[Stored rows]
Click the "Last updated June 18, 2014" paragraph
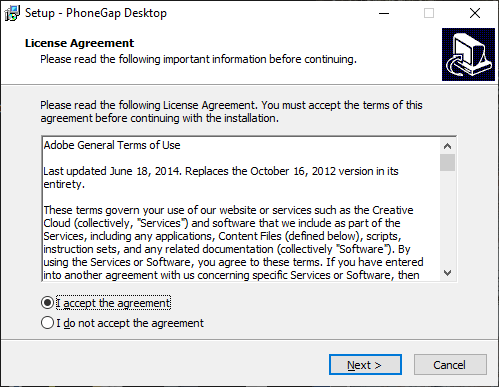The height and width of the screenshot is (387, 499). coord(221,177)
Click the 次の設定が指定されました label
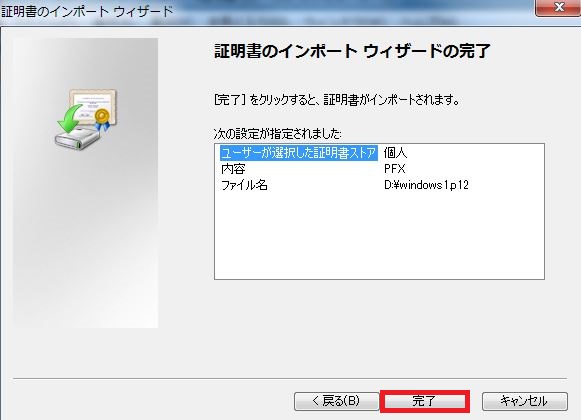The height and width of the screenshot is (420, 581). click(x=278, y=134)
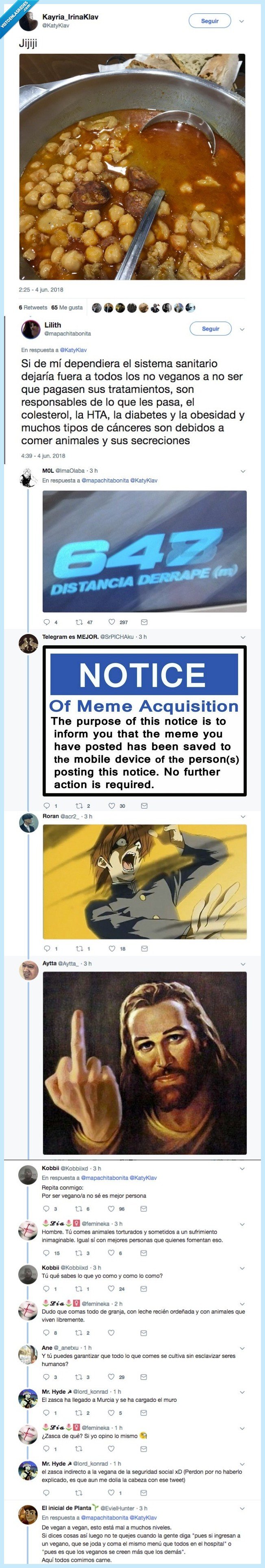Open the 65 Me gusta list

(67, 307)
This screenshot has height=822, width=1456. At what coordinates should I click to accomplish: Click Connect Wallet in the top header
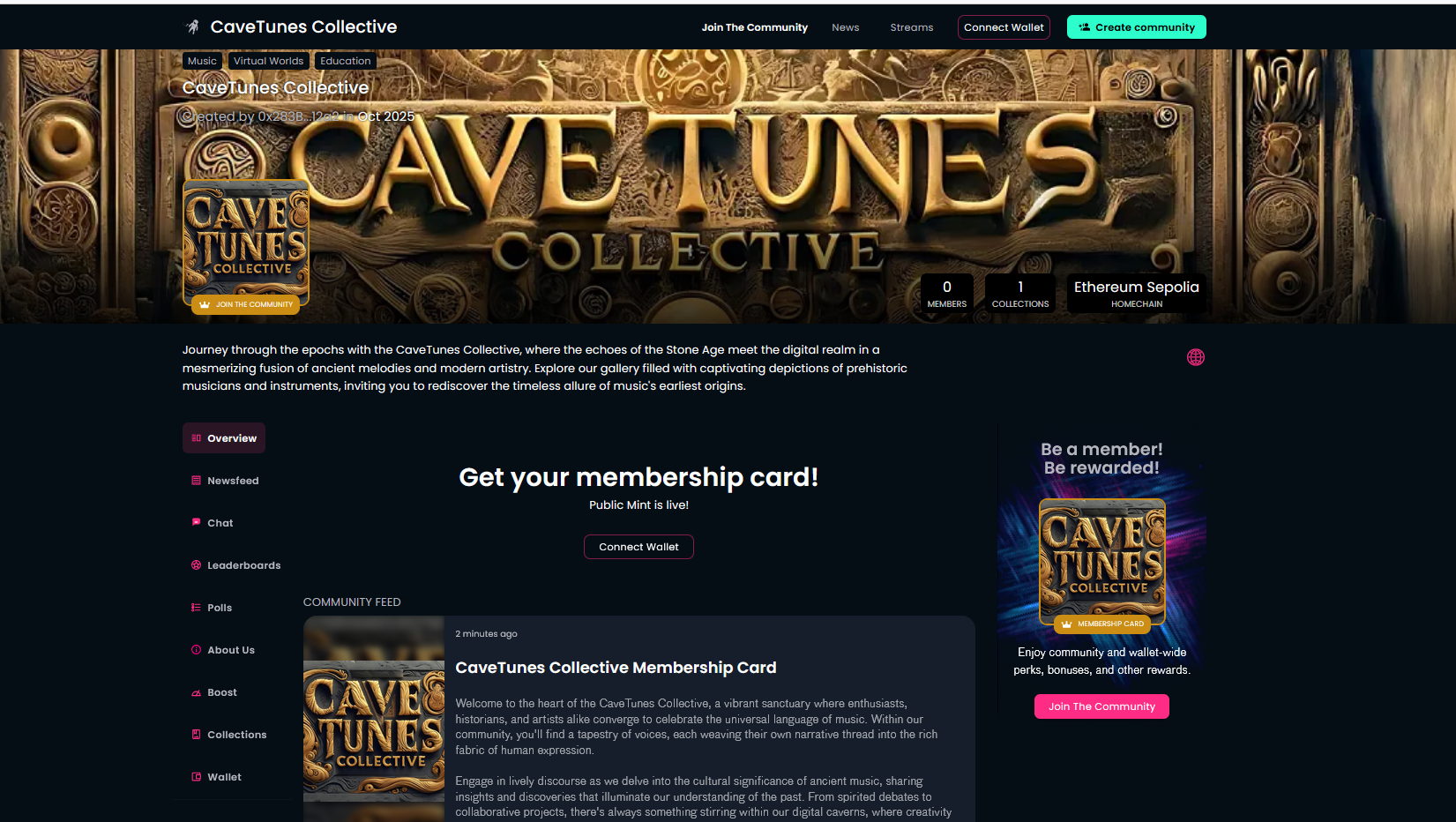coord(1004,27)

[Required task] Please copy every item above word for word, leaving out the pictures.

[Written solution]
Click the "Last updated June 18, 2014" paragraph
The height and width of the screenshot is (387, 499). coord(221,177)
Click the 次の設定が指定されました label
The height and width of the screenshot is (420, 581). click(x=278, y=134)
Open the 65 Me gusta list

(67, 307)
This screenshot has height=822, width=1456. At what coordinates should I click to accomplish: Click Connect Wallet in the top header
coord(1004,27)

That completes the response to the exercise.